(Stored items)
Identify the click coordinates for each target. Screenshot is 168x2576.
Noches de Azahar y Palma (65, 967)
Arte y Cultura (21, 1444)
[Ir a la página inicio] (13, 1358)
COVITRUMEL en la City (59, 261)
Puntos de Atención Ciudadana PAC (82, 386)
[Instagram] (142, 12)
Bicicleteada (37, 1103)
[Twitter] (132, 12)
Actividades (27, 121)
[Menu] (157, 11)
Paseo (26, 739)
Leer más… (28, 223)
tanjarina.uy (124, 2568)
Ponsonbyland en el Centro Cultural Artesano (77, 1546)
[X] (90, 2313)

◆ Problem: From the line containing "[Twitter] (132, 12)" to the final line of the entries, print every line exactly and nothing else.

◆ The completed task:
[Twitter] (132, 12)
Actividades (27, 121)
[Menu] (157, 11)
Paseo (26, 739)
Leer más… (28, 223)
tanjarina.uy (124, 2568)
Ponsonbyland en el Centro Cultural Artesano (77, 1546)
[X] (90, 2313)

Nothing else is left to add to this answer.